>> START Record set
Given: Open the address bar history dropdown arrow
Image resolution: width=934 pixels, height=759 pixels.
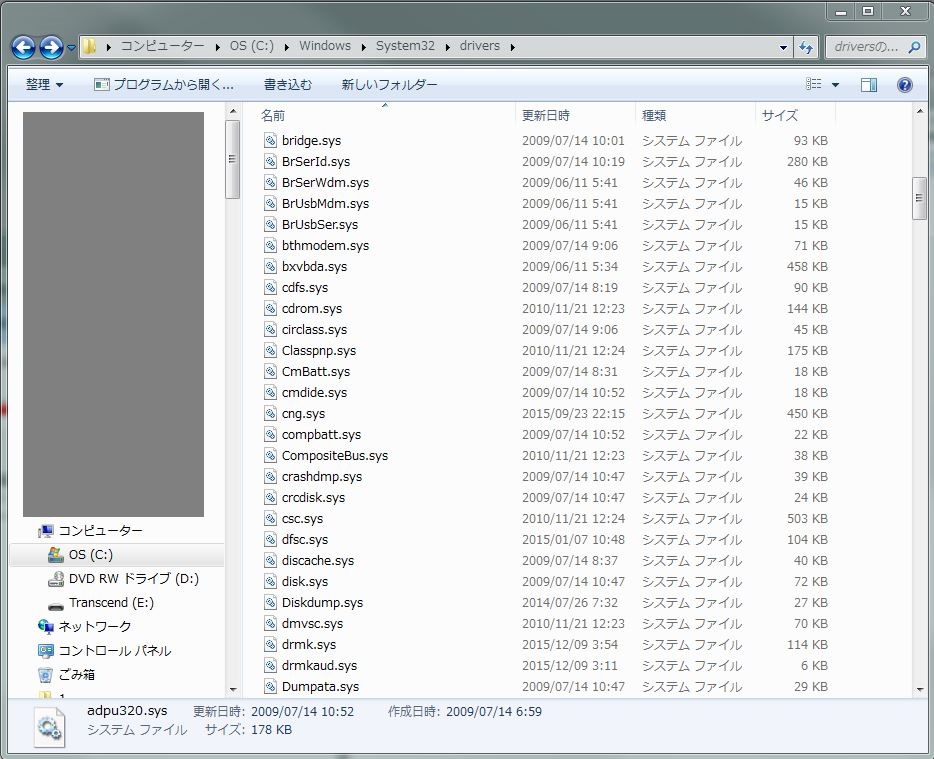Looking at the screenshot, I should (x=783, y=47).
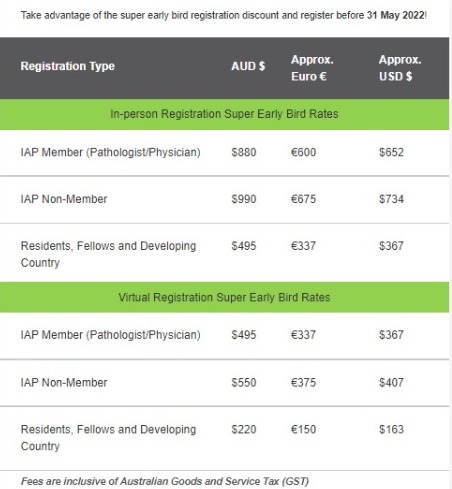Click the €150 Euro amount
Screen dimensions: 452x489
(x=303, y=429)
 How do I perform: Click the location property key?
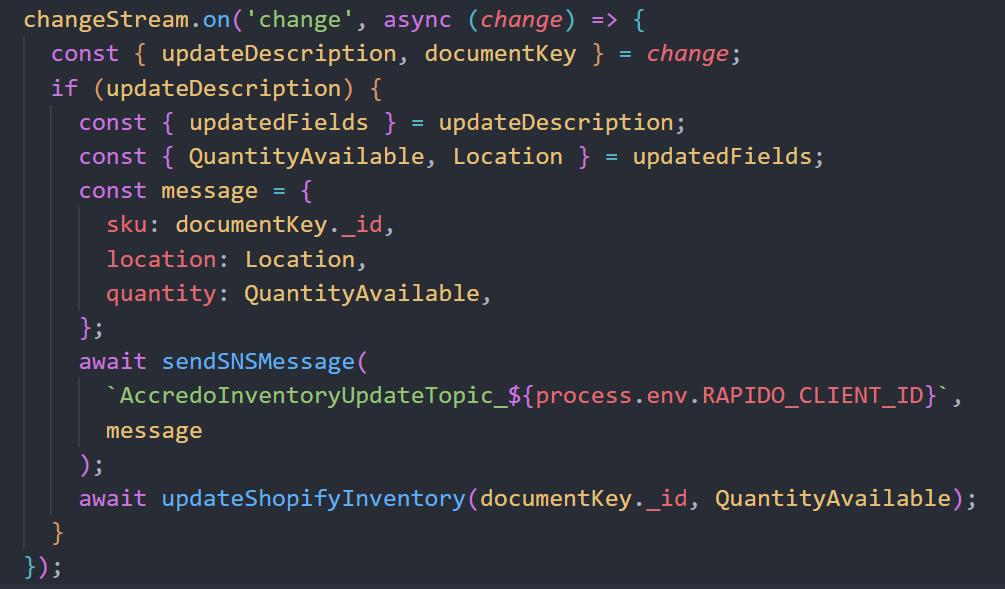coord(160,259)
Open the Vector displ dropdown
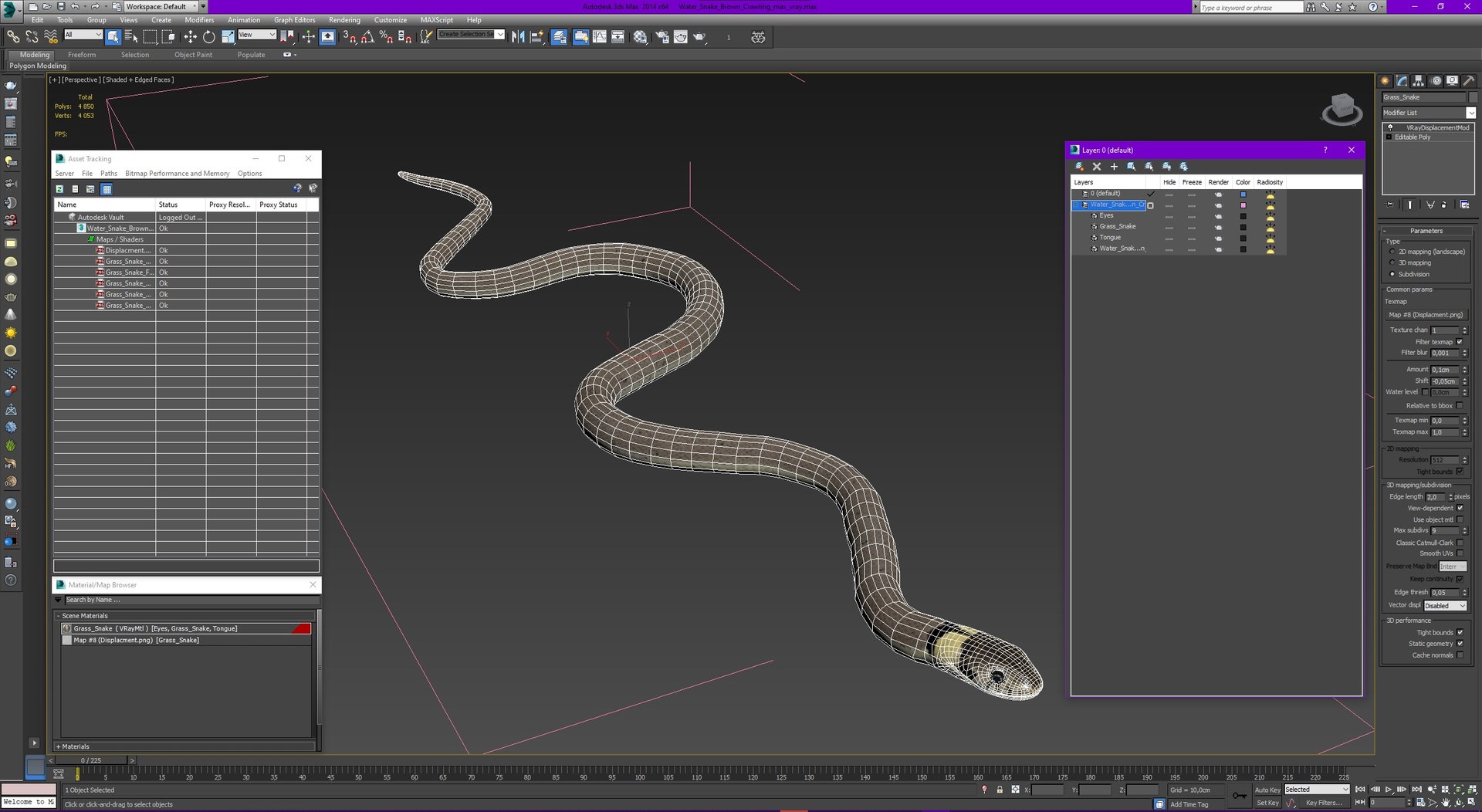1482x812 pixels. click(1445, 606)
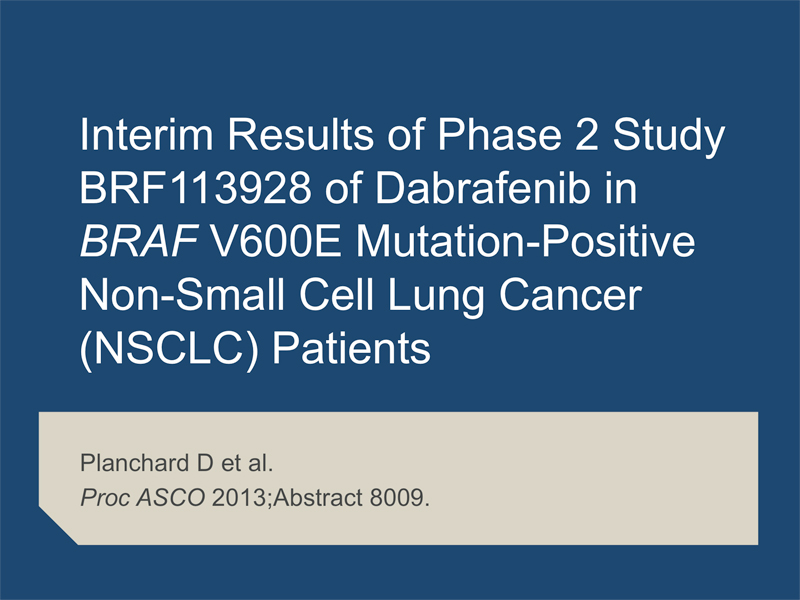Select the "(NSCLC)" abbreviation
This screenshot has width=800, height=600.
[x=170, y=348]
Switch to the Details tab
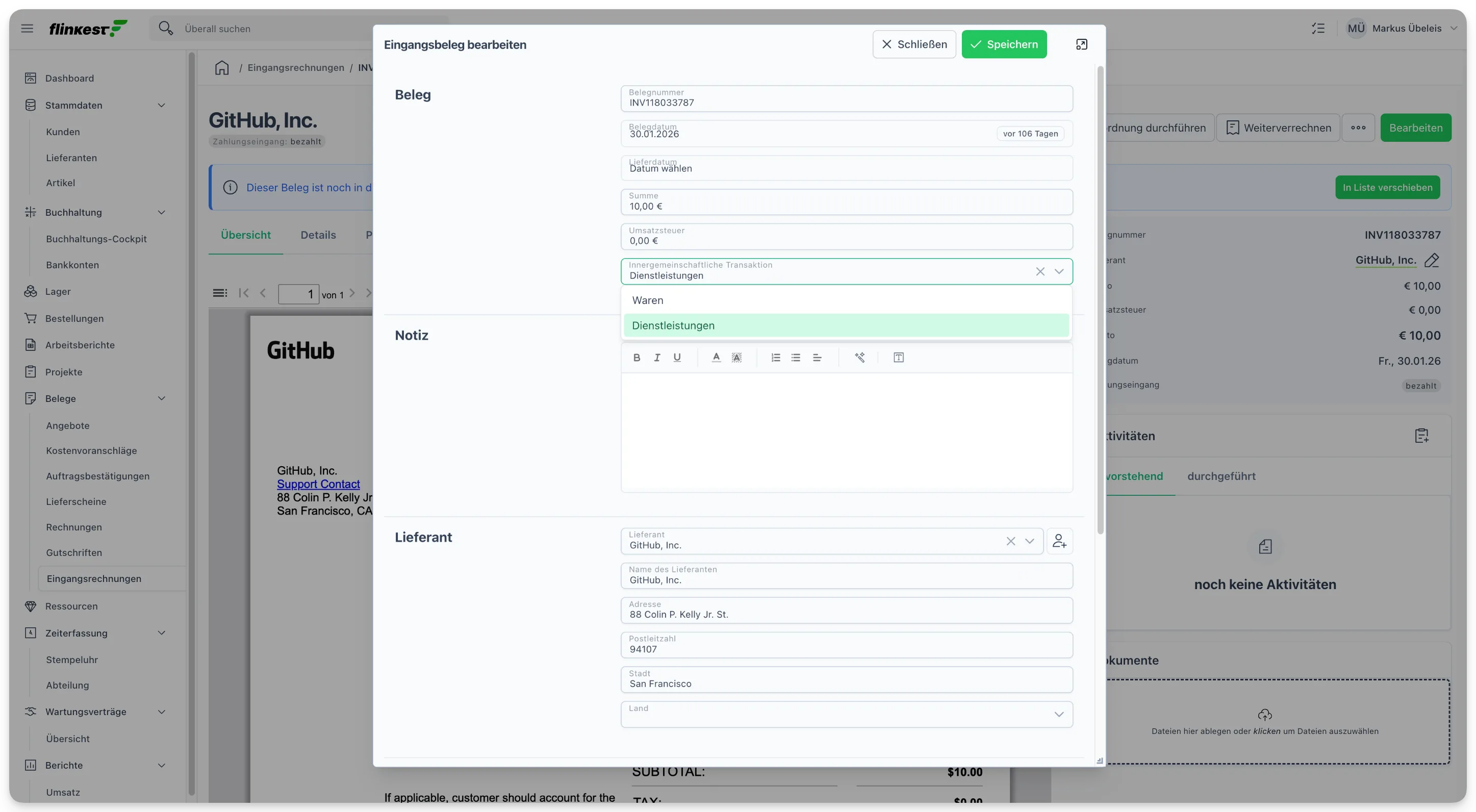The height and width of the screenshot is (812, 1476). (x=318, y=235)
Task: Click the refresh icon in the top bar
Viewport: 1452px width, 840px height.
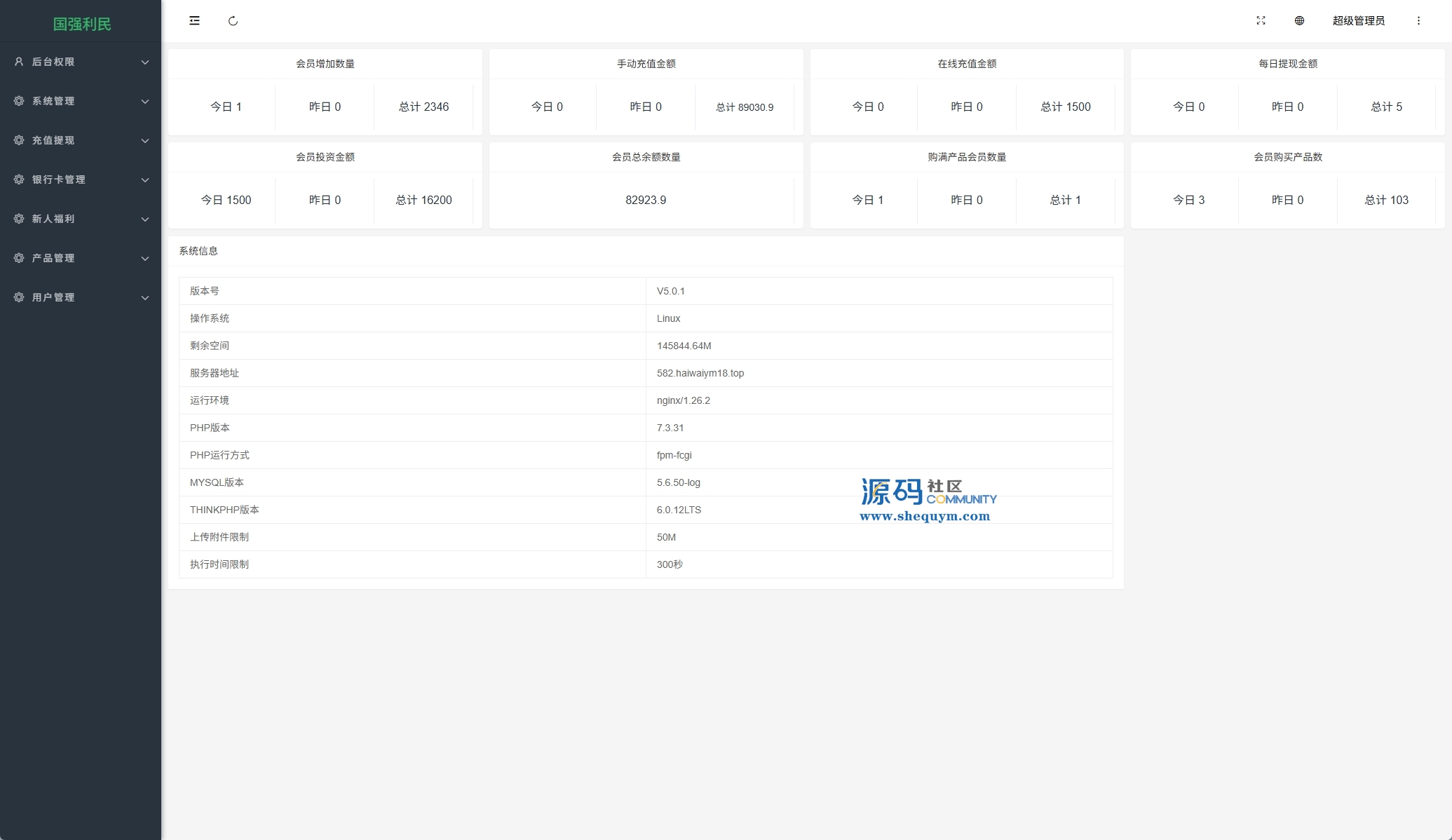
>> END Record set
**What you will do**
Express every line of the entries above, answers included, as a Markdown table with the columns No. and Line, numbering the rows in order and omitting blank lines. Leave the pictures out of the answer.

**Result below**
| No. | Line |
|---|---|
| 1 | Given: Open the address bar history dropdown arrow |
| 2 | Image resolution: width=934 pixels, height=759 pixels. |
| 3 | Looking at the screenshot, I should (x=783, y=47). |
| 4 | Click the €150 Euro amount |
| 5 | Screen dimensions: 452x489 |
| 6 | (x=303, y=429) |
| 7 |  How do I perform: Click the location property key? |
| 8 | coord(160,259) |
| 9 | Open the Vector displ dropdown |
| 10 | 1482x812 pixels. click(1445, 606) |
| 11 | Select the "(NSCLC)" abbreviation |
| 12 | This screenshot has width=800, height=600. |
| 13 | [x=170, y=348] |
| 14 | Switch to the Details tab |
| 15 | The height and width of the screenshot is (812, 1476). (x=318, y=235) |
| 16 | Task: Click the refresh icon in the top bar |
| 17 | Viewport: 1452px width, 840px height. |